Page extract:
·····

ALARABY | US looks to Israel to justify torture
By: Vijay Prashad Date of publication 23 December, 2014
When the CIA looked for legal cover for its post-9/11 torture programme, it is little surprise it looked to Israel. Washington's ally has its own Guantanamo, Camp 1391, which the Israeli Supreme Court has consistently shielded from investigation.
Footnotes in government reports are often the place where disgruntled bureaucrats leave clues. It is where bits of information that lead elsewhere are suggestively placed. Senior officials might not allow potentially controversial information into the body of a report.

In the Senate report on CIA torture there is such a footnote. Early in the report’s more than five hundred pages, footnote 51 concerns the November 26, 2001 Draft of Legal Appendix, Hostile Interrogations: Legal Consideration for CIA Officers.
     US law is fairly clear: torture is illegal in all cases... The Israeli judiciary has been kinder on torture.

This draft memorandum, according to the Senate report, “cited the ‘Israeli example’ as a possible basis for arguing that ‘torture was necessary to prevent imminent, significant, physical harm to persons, where there is no other available means to prevent the harm.’”
US law is fairly clear: torture is illegal in all cases. There is no “ticking-time bomb” scenario that allows for the cruel and inhuman treatment of prisoners. If it has no basis in US law, the CIA suggests, then its officers could use Israeli practice as a precedent. The Israeli judiciary has been kinder on torture.

In 2007, the CIA was worried: could they be held accountable for the torture their officers had been conducting at the so-called “black sites”?

Correspondence between the Principal Deputy Attorney General Steven Bradbury (of the US Justice Department) and Acting General Counsel of the CIA, John Rizzo, testifies to that anxiety. Rizzo sought justification in the “Israeli example.”

The US Congress had been discussing the McCain Amendment – to prohibit the “inhumane treatment of prisoners". Rizzo wrote there was a “striking” similarity between the US discussions and those held in Israel in 1999. Rizzo wrote the Israeli Supreme Court ruled “that several techniques were possibly permissible, but require some form of legislative sanction". He hoped Congress would provide such sanction. If not, Rizzo invoked the “necessity defense” – imported from Israel – that if it became necessary, it was acceptable to use torture.

Why did the CIA seek justification in the Israeli example? After all, says Laleh Khalili, author of Time in the Shadows, the CIA has its own history of torture. It was used in Latin America to decisive effect and enshrined in the CIA’s 1963 KUBARK Counterintelligence Interrogation manual.

That manual is not for the faint of heart. Its style makes torture appear decidedly banal – “the electric current should be known in advance, so that transformers and other modifying devices will be on hand if needed”, it notes in a section on electric shocks.

·····

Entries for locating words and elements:
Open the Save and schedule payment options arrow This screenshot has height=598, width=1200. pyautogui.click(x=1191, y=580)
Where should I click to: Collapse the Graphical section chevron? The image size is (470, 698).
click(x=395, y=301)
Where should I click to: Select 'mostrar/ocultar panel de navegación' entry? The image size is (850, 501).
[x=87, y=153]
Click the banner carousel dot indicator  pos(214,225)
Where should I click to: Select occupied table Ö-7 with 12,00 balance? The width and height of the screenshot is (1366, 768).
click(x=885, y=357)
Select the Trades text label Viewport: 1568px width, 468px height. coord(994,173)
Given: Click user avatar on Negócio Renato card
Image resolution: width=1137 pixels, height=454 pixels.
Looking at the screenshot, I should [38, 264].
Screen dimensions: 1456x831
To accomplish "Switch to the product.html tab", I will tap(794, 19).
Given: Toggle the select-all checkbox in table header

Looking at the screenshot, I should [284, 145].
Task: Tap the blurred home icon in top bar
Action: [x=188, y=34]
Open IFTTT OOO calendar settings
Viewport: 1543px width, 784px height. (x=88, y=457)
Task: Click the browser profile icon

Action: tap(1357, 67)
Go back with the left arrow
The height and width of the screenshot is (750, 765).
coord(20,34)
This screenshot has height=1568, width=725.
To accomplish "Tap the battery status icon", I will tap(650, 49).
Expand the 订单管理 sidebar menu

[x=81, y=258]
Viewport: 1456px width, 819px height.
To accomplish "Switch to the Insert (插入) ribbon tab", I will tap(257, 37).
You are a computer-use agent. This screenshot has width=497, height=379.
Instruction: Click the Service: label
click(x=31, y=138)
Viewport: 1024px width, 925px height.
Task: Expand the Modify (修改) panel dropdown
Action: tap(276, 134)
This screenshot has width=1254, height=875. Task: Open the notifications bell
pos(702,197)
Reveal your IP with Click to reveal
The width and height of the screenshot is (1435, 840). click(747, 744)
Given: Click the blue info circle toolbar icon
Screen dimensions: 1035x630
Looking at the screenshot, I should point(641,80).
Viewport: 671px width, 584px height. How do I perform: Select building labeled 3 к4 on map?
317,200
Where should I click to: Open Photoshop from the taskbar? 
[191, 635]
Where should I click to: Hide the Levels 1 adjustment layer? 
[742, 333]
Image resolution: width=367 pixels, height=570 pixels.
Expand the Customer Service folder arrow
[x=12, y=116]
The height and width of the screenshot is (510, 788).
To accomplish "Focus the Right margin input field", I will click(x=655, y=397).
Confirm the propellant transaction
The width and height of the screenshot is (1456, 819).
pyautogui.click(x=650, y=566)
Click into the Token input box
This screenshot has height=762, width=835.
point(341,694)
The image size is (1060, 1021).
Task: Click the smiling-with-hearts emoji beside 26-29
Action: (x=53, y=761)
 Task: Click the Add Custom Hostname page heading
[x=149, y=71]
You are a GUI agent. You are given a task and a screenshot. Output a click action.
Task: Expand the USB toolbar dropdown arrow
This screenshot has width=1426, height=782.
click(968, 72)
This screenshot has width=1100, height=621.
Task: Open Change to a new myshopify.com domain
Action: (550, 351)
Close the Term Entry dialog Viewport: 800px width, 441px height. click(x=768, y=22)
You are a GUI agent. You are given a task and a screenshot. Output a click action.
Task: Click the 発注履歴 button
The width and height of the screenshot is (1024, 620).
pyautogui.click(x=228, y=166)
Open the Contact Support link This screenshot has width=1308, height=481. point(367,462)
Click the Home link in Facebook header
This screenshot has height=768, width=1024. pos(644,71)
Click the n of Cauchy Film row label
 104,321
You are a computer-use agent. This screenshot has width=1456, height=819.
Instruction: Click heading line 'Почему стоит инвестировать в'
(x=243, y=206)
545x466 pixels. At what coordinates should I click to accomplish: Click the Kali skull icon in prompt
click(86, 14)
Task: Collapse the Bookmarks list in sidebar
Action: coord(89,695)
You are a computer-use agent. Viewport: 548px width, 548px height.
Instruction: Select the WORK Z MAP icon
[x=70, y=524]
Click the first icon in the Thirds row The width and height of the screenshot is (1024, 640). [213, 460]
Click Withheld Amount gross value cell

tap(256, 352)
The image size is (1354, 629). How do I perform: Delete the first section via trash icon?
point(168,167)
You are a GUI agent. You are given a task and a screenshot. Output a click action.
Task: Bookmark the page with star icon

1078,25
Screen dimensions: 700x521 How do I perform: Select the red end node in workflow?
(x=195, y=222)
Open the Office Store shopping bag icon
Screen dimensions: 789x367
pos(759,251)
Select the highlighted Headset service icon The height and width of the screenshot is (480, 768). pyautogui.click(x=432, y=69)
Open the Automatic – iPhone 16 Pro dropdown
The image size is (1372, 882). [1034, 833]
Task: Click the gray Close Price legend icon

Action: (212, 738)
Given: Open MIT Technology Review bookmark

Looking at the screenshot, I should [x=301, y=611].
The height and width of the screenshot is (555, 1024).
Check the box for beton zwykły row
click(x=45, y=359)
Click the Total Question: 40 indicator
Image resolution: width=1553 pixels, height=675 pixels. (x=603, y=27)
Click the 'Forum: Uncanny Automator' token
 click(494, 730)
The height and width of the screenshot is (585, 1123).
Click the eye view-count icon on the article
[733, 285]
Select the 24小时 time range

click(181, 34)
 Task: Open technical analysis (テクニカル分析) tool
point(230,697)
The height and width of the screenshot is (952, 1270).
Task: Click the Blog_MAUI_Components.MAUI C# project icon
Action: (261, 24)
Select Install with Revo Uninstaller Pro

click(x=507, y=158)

·····

Reproduce the passage of the article on CIA torture that begins with "The US Congress" and ends with "to use torture.", copying it word for word.

Written response:
The US Congress had been discussing the McCain Amendment – to prohibit the “inhumane treatment of prisoners". Rizzo wrote there was a “striking” similarity between the US discussions and those held in Israel in 1999. Rizzo wrote the Israeli Supreme Court ruled “that several techniques were possibly permissible, but require some form of legislative sanction". He hoped Congress would provide such sanction. If not, Rizzo invoked the “necessity defense” – imported from Israel – that if it became necessary, it was acceptable to use torture.